# restaurants in drogheda



## Deccou (29 Sep 2005)

Hi,

I'm in Drogheda area this weekend and looking for a good restaurant for Sat evening. I've been given 3 suggestions:

Martellos
Borzalino
Bacchus (Bettystown)

Anyone any thoughts or recommendations of these?

Cheers.

D.


----------



## stobear (29 Sep 2005)

Bacchus is nice, but bring you chequebook! Not sure about the other two.


----------



## Cahir (29 Sep 2005)

Can I also suggest Garam Masala - the Indian restaurant on Stockwell Street (or possibly stockwell lane or stockwell place - stockwell something anyway!).

It's so nice that I often travel from Balbriggan just for the takeaway.


----------



## Molly (29 Sep 2005)

Baccus in bettystown is V nice, if you want to stay closer to drogheda town  I would recommend Borzalino's...lovely Italian, recently renovated , staff are really prof and nice and reasonably priced, very popular restaurant you will need to book it.... recently went to martellos and wasnt mad on it, very bland and boring menu....


----------



## Beanie (29 Sep 2005)
══════════
» WRITTEN EXERCISE A:
In the Drogheda restaurant thread, rewrite the paragraph beginning "Baccus in bettystown is V nice" as a short bulleted list that keeps its main facts.
» WRITTEN EXERCISE B:
Pull out the passage of the Drogheda restaurant thread from "## Molly (29" up to and including "Beanie (29 Sep 2005)", copying it word for word.
══════════
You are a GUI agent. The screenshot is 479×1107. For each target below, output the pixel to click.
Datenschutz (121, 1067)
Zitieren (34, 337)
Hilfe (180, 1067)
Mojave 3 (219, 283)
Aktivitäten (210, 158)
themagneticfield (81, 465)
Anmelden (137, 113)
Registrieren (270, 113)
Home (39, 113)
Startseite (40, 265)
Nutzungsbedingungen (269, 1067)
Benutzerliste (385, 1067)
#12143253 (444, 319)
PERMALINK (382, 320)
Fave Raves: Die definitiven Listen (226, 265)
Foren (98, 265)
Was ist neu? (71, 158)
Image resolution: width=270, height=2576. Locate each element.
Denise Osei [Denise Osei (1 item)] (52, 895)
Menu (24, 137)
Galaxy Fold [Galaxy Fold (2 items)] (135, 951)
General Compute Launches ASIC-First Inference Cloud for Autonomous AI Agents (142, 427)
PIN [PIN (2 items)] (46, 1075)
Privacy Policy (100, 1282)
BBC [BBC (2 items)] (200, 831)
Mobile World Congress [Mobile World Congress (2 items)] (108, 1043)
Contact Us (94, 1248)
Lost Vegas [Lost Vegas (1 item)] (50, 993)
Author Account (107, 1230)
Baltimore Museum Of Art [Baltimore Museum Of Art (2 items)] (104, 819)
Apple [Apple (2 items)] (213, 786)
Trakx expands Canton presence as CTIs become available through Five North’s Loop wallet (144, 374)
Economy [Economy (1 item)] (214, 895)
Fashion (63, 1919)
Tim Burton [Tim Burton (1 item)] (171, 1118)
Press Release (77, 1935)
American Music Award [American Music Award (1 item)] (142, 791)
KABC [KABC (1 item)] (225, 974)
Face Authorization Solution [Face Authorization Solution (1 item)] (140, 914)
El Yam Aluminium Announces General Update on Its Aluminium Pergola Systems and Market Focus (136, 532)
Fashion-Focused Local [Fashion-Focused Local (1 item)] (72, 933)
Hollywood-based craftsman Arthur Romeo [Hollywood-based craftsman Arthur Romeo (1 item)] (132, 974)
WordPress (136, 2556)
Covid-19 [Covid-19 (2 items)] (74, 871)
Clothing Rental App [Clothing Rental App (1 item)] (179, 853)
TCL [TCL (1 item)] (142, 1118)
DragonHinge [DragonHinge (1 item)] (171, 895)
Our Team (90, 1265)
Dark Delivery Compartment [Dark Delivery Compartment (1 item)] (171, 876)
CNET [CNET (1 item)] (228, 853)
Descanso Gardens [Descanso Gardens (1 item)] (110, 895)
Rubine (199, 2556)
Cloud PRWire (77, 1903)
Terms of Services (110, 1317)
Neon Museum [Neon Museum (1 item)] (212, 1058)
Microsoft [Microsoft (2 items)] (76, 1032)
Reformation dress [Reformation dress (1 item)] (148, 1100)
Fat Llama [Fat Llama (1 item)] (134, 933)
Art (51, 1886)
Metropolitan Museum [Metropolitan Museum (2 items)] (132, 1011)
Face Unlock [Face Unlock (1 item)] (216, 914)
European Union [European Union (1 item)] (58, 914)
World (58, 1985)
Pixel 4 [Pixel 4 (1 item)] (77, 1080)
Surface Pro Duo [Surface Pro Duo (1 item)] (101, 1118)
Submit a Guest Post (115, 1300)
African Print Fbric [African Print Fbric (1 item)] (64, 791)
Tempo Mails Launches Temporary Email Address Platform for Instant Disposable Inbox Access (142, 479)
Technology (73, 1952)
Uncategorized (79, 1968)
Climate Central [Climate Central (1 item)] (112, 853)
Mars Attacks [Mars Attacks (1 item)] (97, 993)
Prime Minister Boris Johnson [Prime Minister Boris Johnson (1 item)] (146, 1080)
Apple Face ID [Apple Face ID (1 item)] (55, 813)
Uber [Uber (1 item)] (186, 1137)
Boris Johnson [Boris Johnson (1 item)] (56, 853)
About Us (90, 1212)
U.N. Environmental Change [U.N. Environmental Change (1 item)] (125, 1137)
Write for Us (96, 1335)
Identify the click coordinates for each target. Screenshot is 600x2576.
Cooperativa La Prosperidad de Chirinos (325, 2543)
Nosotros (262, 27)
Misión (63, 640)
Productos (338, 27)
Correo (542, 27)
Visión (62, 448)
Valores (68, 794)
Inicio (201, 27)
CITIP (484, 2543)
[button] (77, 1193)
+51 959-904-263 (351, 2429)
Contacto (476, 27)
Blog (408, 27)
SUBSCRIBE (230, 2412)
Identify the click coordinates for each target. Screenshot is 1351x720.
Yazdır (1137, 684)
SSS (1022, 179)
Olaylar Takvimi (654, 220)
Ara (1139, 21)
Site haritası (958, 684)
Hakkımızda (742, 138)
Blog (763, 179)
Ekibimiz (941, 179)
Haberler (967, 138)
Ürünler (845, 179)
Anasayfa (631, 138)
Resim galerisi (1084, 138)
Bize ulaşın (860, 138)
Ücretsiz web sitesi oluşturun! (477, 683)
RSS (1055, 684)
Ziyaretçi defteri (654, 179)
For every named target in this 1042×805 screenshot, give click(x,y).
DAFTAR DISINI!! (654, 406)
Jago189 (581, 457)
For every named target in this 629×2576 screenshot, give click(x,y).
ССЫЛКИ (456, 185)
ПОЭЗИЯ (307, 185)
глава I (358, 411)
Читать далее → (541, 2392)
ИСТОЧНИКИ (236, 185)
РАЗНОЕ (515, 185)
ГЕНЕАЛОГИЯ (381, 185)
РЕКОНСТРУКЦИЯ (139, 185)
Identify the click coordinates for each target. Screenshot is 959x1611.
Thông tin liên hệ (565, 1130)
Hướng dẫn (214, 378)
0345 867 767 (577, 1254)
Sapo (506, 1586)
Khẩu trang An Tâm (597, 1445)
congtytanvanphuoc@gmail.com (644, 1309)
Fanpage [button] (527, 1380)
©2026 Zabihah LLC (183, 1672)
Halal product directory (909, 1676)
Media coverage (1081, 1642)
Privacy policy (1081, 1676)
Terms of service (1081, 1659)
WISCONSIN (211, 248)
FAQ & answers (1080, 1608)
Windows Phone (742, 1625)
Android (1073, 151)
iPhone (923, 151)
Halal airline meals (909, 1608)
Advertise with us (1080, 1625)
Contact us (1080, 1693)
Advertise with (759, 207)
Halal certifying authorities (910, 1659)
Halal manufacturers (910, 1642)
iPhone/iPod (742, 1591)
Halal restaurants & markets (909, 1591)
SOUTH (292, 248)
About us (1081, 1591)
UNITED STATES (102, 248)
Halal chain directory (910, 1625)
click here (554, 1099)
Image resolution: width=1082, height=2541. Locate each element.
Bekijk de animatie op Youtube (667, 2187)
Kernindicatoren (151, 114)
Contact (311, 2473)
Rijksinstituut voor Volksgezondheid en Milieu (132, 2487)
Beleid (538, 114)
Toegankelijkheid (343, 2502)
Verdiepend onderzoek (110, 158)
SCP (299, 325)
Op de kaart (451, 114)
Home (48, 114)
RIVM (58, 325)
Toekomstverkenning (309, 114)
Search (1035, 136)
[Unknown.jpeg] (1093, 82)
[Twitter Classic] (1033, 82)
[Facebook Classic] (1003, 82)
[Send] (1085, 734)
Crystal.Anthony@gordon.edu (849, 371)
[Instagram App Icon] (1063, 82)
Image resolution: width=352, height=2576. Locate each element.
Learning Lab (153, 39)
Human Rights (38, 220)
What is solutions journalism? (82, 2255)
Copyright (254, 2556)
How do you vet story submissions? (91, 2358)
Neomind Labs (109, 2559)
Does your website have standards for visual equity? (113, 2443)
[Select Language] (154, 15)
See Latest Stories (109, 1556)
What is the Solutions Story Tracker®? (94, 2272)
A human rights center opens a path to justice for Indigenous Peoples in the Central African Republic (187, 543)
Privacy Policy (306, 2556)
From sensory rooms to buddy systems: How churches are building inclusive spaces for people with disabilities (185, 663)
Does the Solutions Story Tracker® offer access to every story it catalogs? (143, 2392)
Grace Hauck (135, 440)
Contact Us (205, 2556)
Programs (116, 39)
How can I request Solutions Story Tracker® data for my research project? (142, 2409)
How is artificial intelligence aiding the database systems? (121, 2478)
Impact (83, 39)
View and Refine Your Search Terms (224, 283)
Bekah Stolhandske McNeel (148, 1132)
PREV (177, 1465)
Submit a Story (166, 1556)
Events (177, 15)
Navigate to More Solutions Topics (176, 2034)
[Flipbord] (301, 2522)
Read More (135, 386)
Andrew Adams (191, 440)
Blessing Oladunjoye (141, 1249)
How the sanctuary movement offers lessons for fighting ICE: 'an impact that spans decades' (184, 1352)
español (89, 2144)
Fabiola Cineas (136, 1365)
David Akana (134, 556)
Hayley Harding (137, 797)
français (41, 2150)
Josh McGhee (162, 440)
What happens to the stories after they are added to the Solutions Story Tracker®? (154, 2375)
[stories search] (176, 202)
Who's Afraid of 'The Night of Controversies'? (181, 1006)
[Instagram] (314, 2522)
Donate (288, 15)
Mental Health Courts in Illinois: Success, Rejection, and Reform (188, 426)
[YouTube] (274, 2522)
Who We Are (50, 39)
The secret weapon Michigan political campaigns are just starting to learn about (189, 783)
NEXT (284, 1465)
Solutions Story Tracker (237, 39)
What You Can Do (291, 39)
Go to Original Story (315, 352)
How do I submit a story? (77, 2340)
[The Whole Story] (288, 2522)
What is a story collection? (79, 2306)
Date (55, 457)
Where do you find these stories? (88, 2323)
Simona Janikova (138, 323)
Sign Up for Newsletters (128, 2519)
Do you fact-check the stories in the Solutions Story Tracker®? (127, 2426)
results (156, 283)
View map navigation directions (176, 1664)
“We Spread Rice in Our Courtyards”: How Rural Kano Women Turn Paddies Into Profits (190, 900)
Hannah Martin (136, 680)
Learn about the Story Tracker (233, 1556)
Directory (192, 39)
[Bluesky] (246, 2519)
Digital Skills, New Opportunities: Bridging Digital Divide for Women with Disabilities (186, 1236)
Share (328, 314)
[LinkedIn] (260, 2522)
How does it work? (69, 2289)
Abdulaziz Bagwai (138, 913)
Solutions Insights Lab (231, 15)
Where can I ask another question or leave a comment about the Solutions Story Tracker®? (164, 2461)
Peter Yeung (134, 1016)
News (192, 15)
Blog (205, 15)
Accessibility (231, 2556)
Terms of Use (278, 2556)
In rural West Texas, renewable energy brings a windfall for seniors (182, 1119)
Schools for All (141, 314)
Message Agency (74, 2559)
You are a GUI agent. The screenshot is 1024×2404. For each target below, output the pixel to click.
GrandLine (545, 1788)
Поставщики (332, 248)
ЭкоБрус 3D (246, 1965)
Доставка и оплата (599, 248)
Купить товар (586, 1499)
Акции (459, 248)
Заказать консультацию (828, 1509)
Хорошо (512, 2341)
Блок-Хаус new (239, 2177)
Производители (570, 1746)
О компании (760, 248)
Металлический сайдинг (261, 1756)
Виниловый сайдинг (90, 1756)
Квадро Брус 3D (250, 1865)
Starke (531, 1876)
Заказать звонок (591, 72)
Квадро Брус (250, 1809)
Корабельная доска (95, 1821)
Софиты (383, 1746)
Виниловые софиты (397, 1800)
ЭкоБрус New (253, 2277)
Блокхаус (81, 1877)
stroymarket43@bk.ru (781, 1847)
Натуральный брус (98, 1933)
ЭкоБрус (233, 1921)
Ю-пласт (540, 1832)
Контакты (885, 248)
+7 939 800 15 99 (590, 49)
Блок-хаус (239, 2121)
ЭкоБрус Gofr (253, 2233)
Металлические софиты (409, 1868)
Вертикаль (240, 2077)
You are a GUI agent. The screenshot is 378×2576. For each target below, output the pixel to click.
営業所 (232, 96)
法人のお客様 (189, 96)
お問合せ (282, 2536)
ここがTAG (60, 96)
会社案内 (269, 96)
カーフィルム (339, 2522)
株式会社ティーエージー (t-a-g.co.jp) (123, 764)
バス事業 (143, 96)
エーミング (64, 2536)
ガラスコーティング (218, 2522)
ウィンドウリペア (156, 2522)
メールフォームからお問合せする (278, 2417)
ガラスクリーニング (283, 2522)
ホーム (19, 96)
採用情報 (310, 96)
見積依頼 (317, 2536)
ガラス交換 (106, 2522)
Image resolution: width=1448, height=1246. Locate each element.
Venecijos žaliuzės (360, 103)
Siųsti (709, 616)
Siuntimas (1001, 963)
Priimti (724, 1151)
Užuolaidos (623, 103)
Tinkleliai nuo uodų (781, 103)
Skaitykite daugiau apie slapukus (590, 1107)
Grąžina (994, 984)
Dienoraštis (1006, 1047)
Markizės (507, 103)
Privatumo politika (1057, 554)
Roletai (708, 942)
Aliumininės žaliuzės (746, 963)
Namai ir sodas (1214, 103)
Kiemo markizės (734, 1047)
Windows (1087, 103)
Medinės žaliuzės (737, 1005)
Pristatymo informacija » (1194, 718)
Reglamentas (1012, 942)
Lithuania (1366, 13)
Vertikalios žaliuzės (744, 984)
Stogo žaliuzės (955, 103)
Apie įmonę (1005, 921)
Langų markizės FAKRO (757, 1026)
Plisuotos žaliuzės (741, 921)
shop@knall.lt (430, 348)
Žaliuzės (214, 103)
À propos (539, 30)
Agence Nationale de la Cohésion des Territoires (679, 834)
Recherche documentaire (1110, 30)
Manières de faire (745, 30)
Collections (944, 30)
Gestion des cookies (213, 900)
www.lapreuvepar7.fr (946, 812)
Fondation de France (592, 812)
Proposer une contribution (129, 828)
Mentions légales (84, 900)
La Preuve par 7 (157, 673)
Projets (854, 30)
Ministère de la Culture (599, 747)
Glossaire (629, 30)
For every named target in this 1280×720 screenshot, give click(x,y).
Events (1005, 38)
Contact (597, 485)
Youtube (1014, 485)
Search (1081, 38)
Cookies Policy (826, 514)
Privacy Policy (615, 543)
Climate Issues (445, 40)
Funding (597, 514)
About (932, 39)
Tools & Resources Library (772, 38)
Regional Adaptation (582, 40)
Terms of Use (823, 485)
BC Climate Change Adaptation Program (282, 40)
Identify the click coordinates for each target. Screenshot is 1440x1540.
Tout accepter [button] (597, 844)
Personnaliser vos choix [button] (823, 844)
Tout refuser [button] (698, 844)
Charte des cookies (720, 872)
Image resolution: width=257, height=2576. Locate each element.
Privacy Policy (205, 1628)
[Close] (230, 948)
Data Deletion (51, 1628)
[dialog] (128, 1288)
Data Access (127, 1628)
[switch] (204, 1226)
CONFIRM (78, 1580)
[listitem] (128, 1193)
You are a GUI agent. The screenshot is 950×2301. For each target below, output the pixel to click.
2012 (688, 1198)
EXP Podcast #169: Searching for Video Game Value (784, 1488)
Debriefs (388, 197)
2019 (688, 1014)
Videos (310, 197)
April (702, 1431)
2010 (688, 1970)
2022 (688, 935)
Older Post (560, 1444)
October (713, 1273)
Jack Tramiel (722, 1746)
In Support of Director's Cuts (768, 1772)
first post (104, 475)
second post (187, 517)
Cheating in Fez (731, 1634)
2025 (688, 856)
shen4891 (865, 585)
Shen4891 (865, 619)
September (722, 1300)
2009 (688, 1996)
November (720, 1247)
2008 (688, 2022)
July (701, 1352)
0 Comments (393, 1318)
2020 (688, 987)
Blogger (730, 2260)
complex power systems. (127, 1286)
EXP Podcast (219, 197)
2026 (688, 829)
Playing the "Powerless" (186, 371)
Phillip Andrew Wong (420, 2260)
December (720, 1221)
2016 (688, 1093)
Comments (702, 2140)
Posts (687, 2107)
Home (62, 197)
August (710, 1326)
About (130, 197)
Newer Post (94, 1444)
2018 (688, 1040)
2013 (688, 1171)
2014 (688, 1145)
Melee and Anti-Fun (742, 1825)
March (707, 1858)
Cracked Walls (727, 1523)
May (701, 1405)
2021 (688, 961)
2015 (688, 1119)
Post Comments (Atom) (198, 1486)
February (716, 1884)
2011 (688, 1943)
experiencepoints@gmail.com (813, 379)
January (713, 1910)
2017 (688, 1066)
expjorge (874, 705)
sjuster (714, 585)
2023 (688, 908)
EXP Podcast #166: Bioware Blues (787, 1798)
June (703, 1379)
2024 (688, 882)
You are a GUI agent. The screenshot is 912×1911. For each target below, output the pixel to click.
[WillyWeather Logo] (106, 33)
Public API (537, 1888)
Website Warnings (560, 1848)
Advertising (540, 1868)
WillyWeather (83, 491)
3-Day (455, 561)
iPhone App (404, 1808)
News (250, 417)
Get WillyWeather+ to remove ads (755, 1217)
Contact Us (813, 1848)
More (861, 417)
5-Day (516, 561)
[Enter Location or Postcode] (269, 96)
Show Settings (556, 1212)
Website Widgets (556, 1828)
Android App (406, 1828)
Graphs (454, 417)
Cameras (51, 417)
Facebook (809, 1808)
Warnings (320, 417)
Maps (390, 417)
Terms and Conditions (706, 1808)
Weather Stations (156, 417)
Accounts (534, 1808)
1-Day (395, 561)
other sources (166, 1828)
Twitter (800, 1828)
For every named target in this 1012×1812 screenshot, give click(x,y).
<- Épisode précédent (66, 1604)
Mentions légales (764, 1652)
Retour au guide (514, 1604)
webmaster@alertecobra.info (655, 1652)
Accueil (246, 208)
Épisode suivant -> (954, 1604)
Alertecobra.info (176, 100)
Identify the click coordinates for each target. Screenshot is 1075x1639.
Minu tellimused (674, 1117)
══════════
» CORRECT RESULT A:
- Bacchus in Bettystown is very nice.
- Closer to Drogheda town, Borzalino's is recommended. It is a lovely Italian restaurant that was recently renovated, with professional, nice staff and reasonable prices.
- Borzalino's is very popular, so booking is needed.
- Martellos was a recent disappointment because of its very bland, boring menu.

» CORRECT RESULT B:
## Molly (29 Sep 2005)

Baccus in bettystown is V nice, if you want to stay closer to drogheda town  I would recommend Borzalino's...lovely Italian, recently renovated , staff are really prof and nice and reasonably priced, very popular restaurant you will need to book it.... recently went to martellos and wasnt mad on it, very bland and boring menu....


----------



## Beanie (29 Sep 2005)